DESCRIPTION OF THE TASK
Reproduce verbatim the lines of the records starting at the line that contains "Where should I" and ending at the line that contains "coord(23,24)", including both of those lines. Leave the pictures out of your answer.

Saved data entries:
○ ○ ○ ○
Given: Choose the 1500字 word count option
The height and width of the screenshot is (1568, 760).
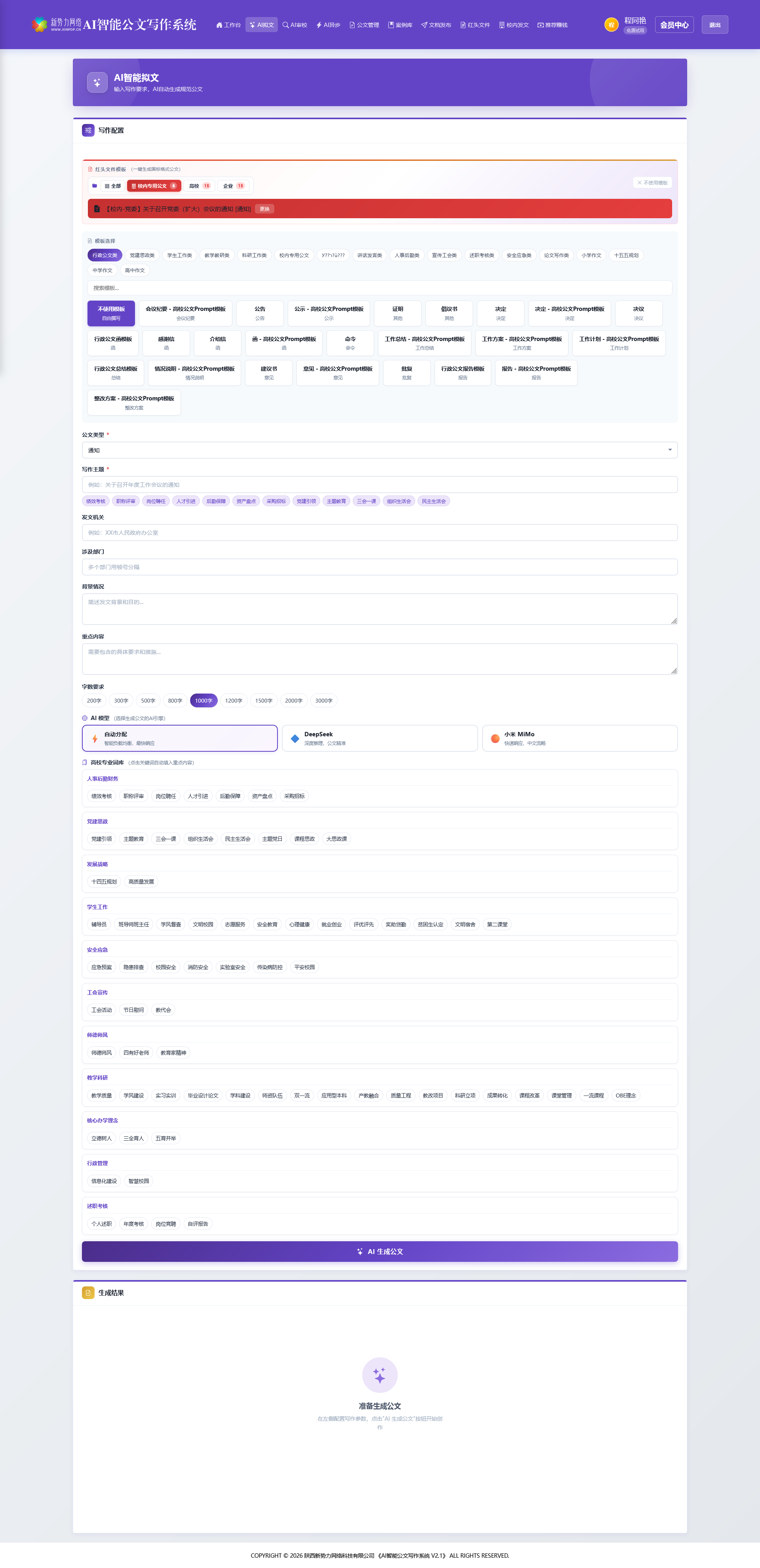Looking at the screenshot, I should [264, 701].
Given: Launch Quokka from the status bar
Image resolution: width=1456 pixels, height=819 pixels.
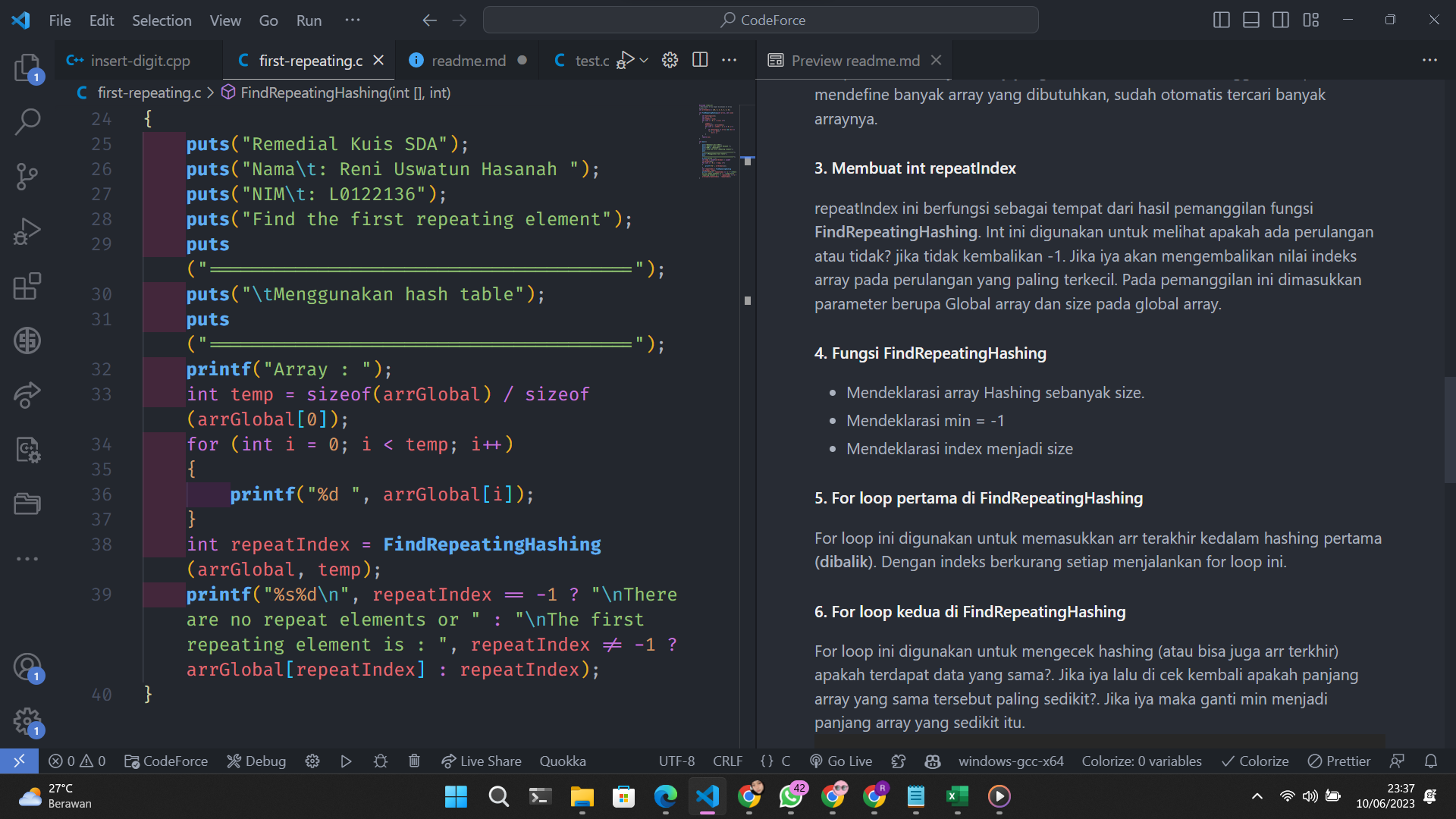Looking at the screenshot, I should click(x=562, y=761).
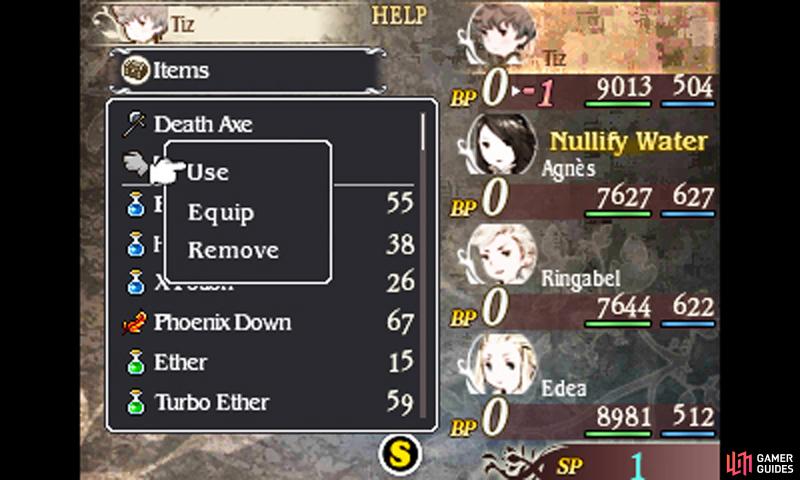The width and height of the screenshot is (800, 480).
Task: Click the green Ether potion icon
Action: click(135, 363)
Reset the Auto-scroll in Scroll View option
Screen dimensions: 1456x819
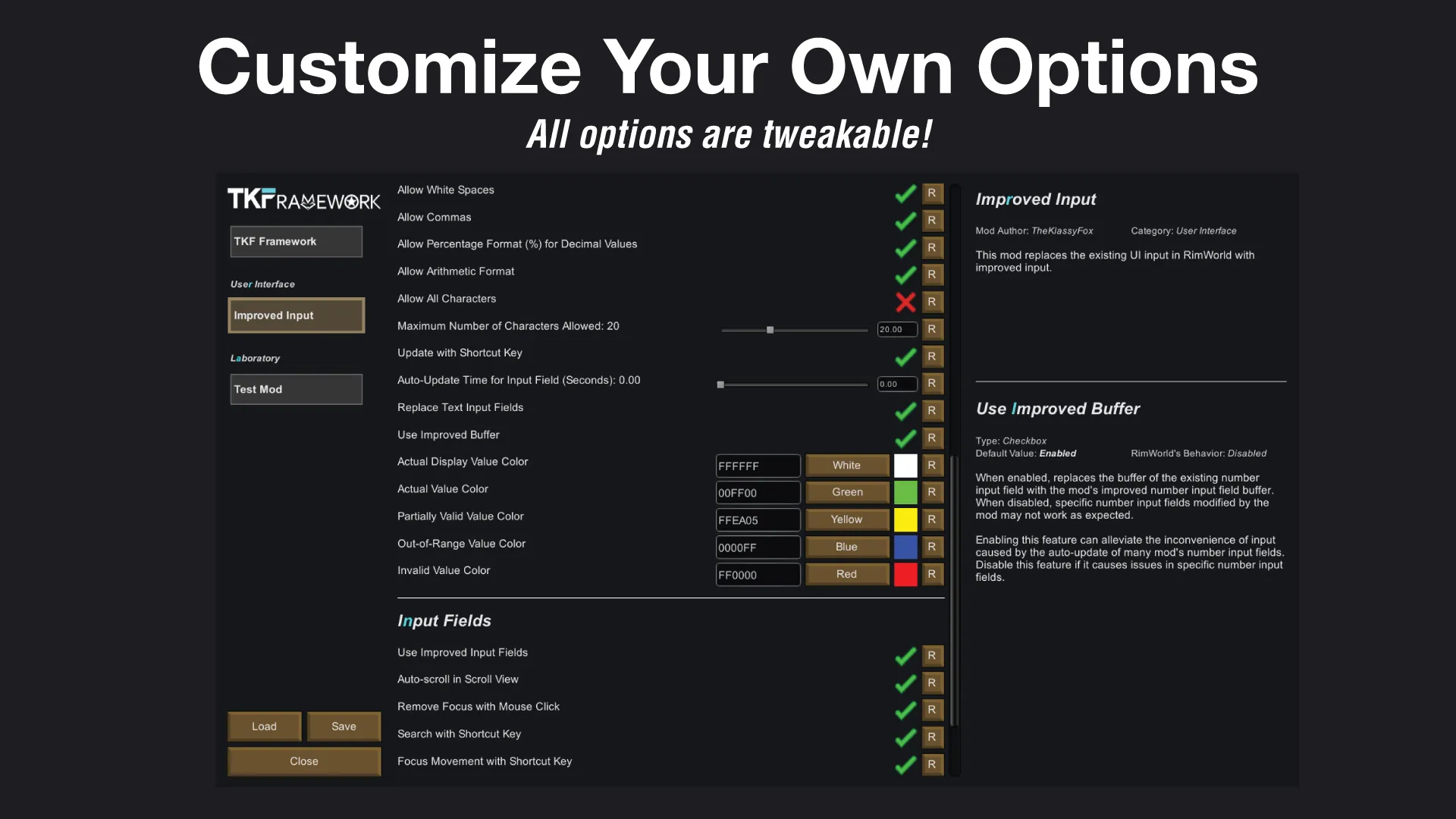click(x=932, y=682)
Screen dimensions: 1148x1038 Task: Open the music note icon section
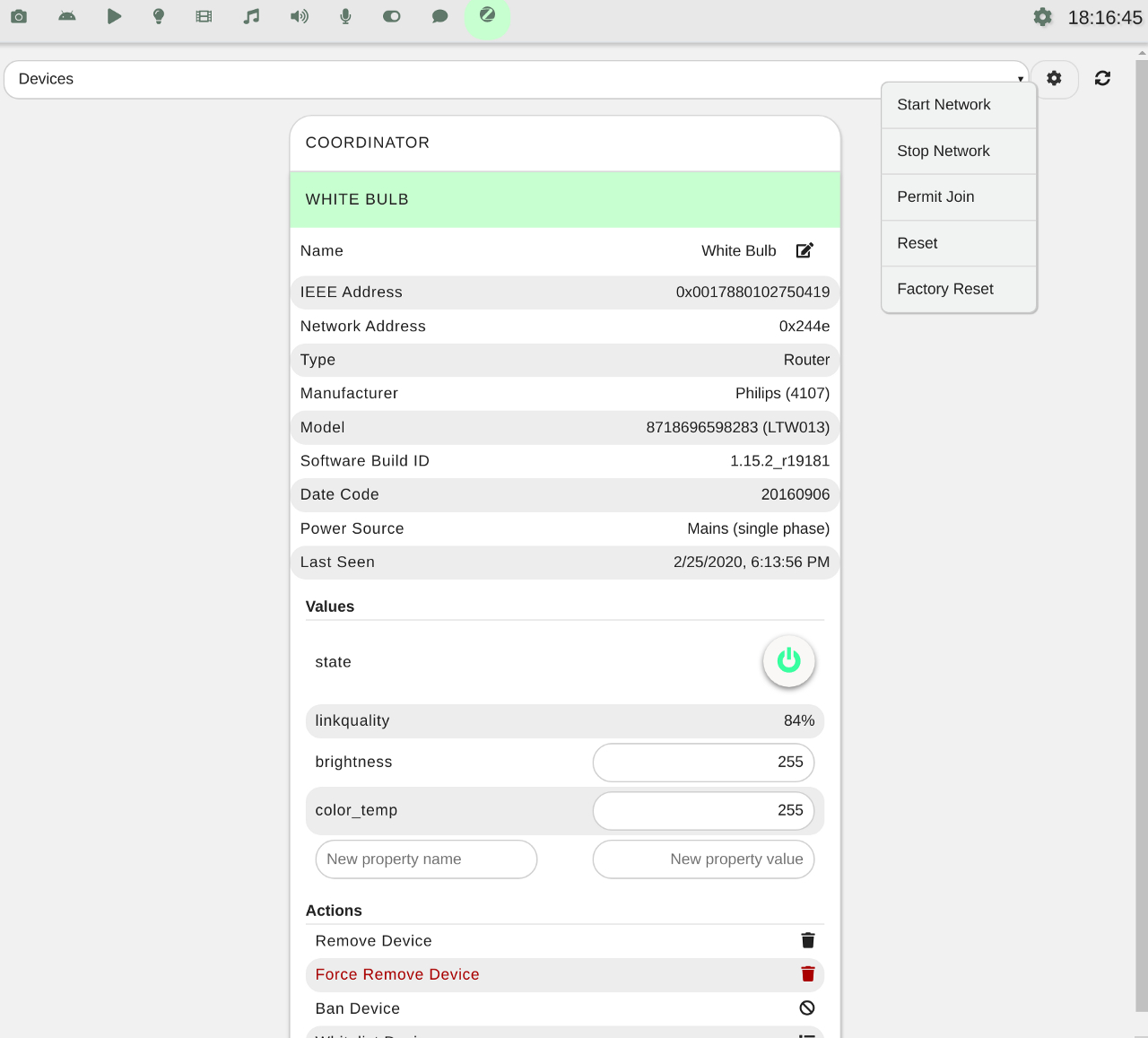coord(252,16)
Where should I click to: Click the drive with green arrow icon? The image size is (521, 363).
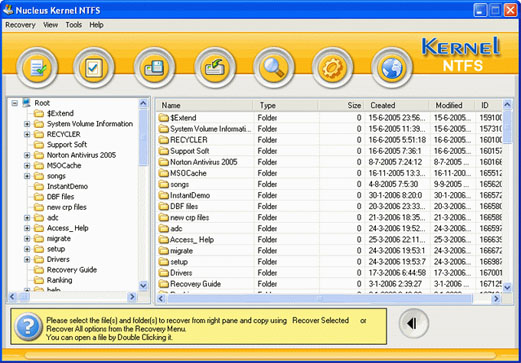pos(215,68)

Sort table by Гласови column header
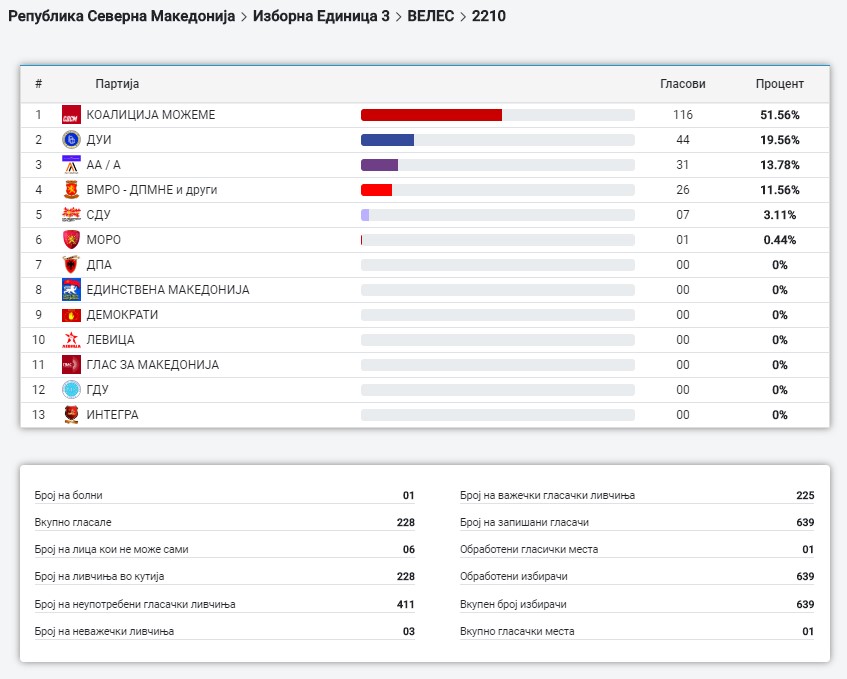(682, 84)
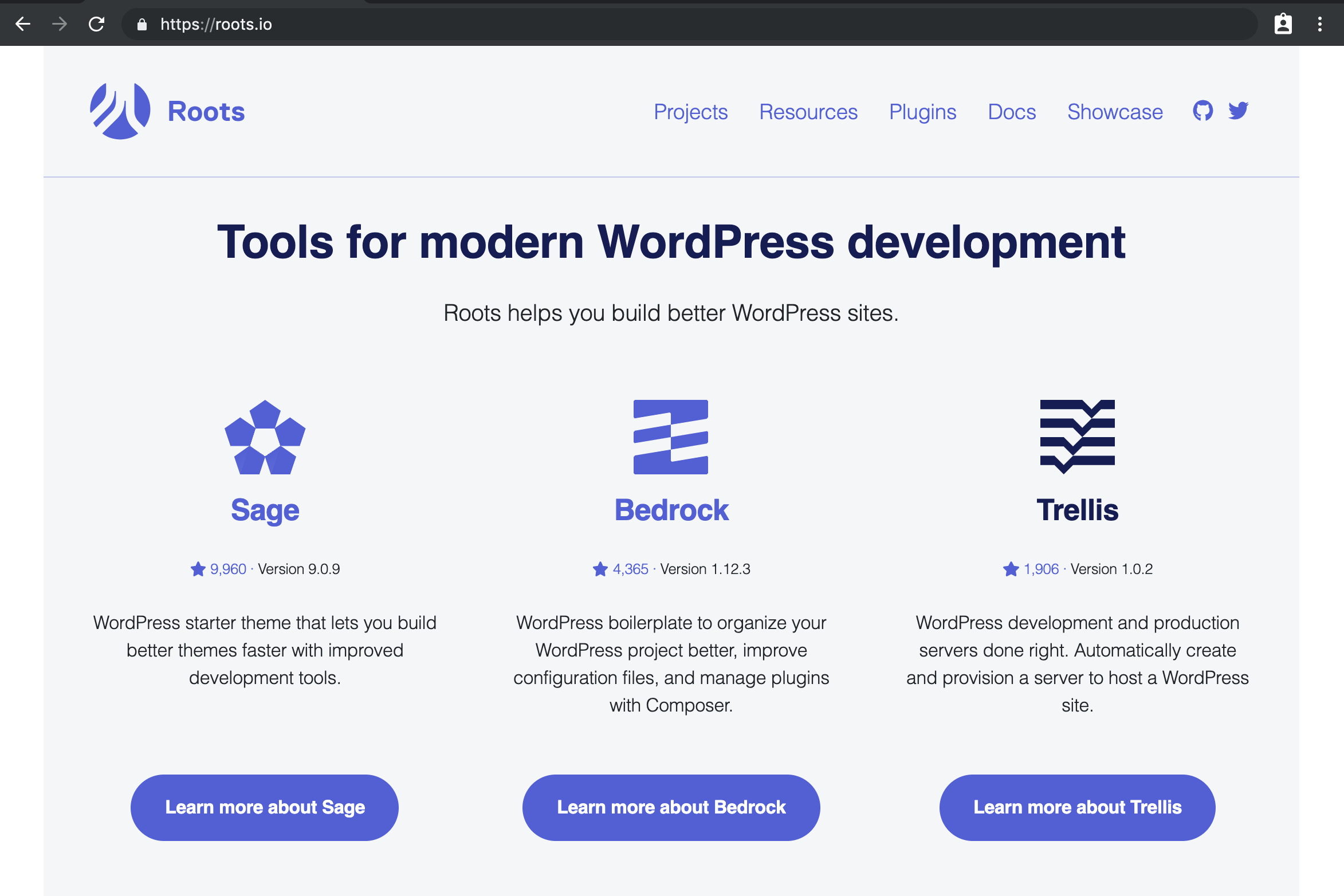Go back using browser back arrow
Image resolution: width=1344 pixels, height=896 pixels.
coord(23,24)
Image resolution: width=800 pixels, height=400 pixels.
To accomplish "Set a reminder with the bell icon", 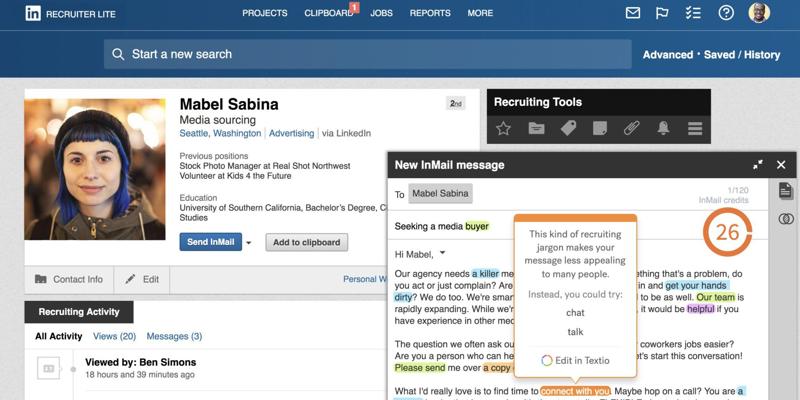I will click(x=663, y=128).
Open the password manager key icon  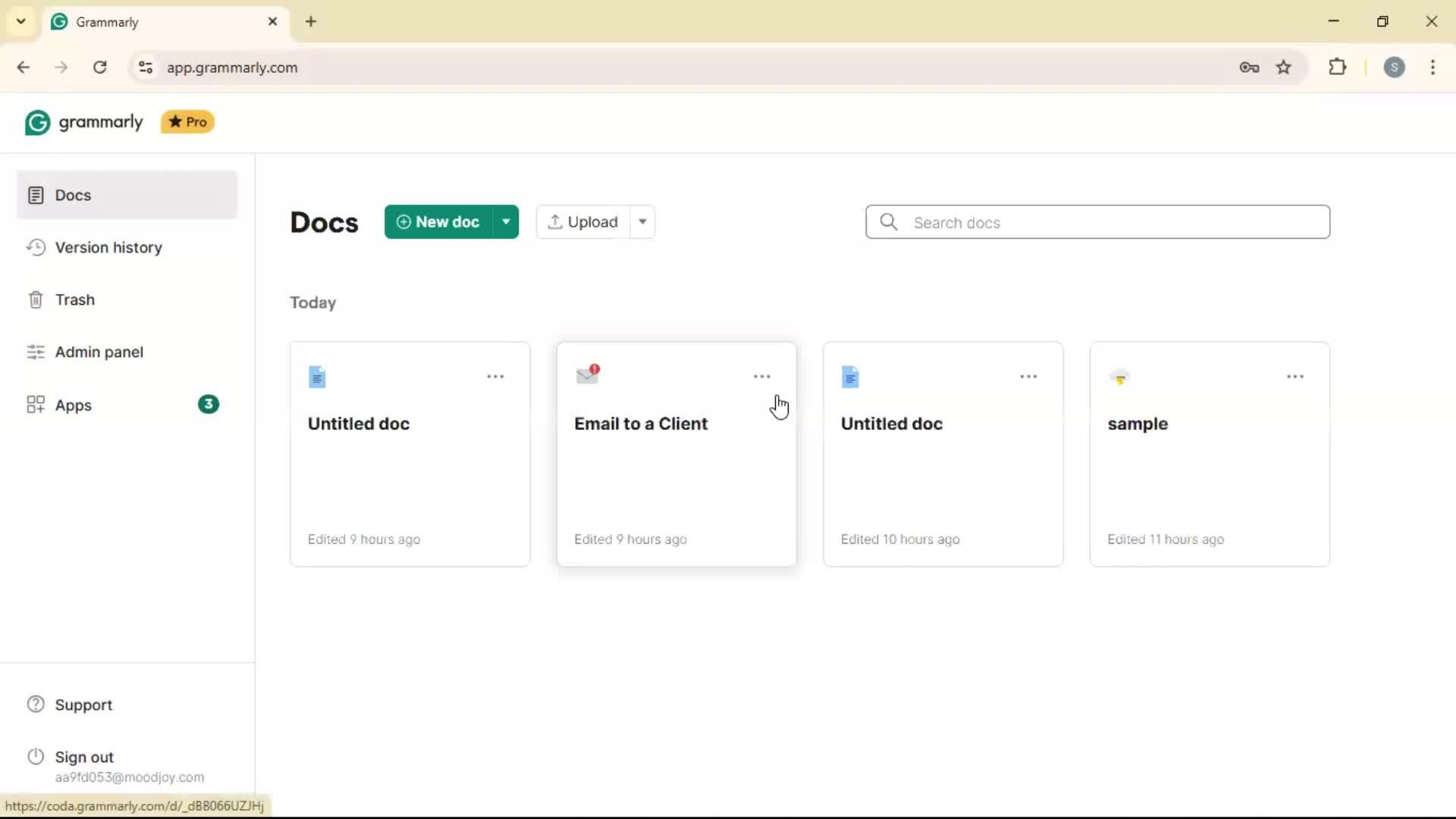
○ ○ ○ ○
RESPONSE
Where should I click to: Click the drive with green arrow icon? The image size is (521, 363).
pos(215,68)

Sort table by Гласови column header
(682, 84)
Go back using browser back arrow
Image resolution: width=1344 pixels, height=896 pixels.
coord(23,24)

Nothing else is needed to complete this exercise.